___ DATA PROVIDED ___

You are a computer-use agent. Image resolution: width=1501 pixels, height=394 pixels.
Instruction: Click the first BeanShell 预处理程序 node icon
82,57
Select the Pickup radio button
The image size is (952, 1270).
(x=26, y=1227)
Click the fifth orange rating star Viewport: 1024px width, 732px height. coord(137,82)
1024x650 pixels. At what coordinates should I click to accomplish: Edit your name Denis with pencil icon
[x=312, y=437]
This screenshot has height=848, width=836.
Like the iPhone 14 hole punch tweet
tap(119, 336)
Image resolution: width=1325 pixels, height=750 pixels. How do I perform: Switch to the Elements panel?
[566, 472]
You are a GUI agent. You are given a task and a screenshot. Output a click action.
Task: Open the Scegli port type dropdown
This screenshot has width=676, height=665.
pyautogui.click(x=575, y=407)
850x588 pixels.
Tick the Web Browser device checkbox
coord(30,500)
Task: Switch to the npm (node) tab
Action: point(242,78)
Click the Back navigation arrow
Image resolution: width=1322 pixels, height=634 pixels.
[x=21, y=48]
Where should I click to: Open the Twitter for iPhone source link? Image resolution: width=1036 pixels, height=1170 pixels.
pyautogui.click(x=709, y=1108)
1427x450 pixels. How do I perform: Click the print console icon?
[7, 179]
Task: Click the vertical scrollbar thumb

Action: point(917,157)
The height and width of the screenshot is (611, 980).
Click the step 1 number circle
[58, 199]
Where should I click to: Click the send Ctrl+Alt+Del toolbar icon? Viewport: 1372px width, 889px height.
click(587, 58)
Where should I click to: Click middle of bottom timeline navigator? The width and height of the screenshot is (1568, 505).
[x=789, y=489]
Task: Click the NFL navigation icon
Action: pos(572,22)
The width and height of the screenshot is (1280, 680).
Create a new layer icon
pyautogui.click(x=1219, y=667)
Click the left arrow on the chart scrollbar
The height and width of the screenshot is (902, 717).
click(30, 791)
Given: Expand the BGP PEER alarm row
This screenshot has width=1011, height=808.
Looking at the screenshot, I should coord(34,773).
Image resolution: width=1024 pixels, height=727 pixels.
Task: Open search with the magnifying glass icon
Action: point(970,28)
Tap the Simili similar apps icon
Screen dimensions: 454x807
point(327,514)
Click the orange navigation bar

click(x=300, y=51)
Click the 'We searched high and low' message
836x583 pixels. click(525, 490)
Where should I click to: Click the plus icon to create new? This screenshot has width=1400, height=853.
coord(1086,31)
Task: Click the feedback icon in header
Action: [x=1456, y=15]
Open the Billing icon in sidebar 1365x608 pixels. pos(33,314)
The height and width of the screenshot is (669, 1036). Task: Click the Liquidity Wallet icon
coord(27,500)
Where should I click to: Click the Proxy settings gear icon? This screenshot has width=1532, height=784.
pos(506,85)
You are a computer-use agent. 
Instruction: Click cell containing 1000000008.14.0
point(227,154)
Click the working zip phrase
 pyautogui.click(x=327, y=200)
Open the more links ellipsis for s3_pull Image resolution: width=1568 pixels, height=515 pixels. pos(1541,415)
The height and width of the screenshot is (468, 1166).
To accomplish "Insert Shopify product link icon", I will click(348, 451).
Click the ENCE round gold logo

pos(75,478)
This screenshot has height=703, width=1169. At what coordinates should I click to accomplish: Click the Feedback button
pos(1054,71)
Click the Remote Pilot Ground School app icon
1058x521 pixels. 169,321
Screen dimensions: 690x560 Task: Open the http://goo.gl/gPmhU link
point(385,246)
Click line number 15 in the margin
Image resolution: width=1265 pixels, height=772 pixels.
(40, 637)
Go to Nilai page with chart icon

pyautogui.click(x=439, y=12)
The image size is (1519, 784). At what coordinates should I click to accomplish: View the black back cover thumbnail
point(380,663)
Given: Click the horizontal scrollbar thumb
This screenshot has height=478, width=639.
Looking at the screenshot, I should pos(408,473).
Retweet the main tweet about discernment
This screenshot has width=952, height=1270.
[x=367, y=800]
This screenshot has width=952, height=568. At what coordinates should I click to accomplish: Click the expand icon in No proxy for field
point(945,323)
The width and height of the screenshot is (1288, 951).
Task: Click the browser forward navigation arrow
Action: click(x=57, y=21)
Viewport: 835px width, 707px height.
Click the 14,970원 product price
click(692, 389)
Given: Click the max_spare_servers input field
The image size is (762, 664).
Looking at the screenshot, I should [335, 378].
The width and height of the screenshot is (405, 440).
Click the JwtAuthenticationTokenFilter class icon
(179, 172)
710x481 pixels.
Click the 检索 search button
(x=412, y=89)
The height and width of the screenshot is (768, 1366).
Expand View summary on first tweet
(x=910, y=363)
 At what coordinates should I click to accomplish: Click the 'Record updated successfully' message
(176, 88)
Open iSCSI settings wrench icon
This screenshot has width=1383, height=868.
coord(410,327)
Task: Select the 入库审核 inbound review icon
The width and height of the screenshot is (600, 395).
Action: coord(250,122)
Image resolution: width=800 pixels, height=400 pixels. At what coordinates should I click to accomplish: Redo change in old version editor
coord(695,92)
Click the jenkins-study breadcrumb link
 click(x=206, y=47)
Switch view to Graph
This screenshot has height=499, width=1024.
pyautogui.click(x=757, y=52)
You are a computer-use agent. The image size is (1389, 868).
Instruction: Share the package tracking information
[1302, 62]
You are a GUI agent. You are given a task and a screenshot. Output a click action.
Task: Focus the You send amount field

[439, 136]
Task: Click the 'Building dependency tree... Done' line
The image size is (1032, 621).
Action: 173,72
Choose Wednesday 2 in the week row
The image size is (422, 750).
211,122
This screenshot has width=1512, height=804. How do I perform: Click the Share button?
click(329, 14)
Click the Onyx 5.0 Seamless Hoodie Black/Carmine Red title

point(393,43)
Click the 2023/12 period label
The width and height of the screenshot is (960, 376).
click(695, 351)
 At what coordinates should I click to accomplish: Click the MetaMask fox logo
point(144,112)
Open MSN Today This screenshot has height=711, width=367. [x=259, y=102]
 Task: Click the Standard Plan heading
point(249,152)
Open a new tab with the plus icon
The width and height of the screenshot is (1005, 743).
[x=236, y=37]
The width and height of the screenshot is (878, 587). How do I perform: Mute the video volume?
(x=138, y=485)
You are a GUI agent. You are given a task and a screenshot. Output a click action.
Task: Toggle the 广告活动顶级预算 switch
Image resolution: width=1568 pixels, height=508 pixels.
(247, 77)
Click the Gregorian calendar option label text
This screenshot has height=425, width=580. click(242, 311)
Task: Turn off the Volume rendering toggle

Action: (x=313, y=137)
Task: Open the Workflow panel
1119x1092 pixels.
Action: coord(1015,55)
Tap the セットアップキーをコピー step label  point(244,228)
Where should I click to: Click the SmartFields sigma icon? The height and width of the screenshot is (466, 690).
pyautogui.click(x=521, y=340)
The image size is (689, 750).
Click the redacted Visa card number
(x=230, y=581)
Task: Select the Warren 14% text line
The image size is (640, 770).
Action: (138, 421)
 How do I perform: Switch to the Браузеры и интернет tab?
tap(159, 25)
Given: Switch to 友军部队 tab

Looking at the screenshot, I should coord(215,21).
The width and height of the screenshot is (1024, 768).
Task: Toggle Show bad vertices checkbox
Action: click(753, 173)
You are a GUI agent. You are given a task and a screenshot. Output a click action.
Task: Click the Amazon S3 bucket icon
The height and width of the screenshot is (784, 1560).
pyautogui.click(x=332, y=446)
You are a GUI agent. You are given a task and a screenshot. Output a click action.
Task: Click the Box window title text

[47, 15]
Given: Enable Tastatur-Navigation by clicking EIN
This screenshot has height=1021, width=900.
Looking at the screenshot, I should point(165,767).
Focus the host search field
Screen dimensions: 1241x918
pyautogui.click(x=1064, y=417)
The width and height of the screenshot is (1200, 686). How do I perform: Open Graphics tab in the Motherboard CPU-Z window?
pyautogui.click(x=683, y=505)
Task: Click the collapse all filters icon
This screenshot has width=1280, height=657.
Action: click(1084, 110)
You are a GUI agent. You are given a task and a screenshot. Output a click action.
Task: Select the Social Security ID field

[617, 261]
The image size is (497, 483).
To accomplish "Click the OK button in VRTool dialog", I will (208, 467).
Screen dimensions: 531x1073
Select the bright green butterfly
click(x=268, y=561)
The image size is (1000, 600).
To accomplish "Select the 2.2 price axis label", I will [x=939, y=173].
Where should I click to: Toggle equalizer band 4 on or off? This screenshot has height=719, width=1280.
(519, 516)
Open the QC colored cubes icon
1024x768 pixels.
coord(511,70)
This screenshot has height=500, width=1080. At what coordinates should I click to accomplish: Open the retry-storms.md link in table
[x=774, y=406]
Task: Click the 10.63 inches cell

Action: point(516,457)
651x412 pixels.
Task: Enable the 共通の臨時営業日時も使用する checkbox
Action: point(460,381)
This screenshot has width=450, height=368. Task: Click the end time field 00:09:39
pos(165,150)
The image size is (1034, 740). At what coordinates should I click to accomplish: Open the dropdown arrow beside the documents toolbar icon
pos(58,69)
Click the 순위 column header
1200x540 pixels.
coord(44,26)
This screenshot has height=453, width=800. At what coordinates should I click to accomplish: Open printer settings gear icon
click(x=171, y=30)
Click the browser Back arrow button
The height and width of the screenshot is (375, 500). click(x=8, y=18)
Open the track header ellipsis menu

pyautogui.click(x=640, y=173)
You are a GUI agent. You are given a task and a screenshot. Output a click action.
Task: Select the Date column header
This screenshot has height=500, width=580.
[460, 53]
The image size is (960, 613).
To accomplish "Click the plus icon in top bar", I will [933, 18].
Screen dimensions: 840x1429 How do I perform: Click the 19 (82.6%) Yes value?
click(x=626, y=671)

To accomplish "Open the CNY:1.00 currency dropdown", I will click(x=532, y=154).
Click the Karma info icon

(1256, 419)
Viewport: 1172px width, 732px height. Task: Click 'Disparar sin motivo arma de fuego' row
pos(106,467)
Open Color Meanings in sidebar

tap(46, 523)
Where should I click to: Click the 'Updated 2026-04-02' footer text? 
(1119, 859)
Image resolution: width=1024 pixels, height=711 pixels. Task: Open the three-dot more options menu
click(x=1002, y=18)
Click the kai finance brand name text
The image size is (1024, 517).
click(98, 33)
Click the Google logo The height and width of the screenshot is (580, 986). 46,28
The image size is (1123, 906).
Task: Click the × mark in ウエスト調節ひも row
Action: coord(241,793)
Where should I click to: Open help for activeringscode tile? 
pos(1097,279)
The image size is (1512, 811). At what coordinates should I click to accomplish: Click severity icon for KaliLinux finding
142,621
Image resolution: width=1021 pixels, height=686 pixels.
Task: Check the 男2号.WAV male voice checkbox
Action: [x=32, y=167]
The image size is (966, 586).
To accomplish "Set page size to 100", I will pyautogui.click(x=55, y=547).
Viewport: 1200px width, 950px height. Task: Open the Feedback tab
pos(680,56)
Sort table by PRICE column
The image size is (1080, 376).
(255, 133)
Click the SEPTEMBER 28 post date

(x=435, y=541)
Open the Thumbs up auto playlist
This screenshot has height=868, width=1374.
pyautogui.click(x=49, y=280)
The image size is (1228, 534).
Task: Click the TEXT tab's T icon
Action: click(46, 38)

___

### WHAT THE EXERCISE ASKS
Look above for the line holding "The image size is (422, 750).", then set down exactly that line and every line after it up to and including the line holding "Click the 2023/12 period label", with nothing else.

### TASK SOLUTION
The image size is (422, 750).
211,122
This screenshot has width=1512, height=804. How do I perform: Click the Share button?
click(329, 14)
Click the Onyx 5.0 Seamless Hoodie Black/Carmine Red title

point(393,43)
Click the 2023/12 period label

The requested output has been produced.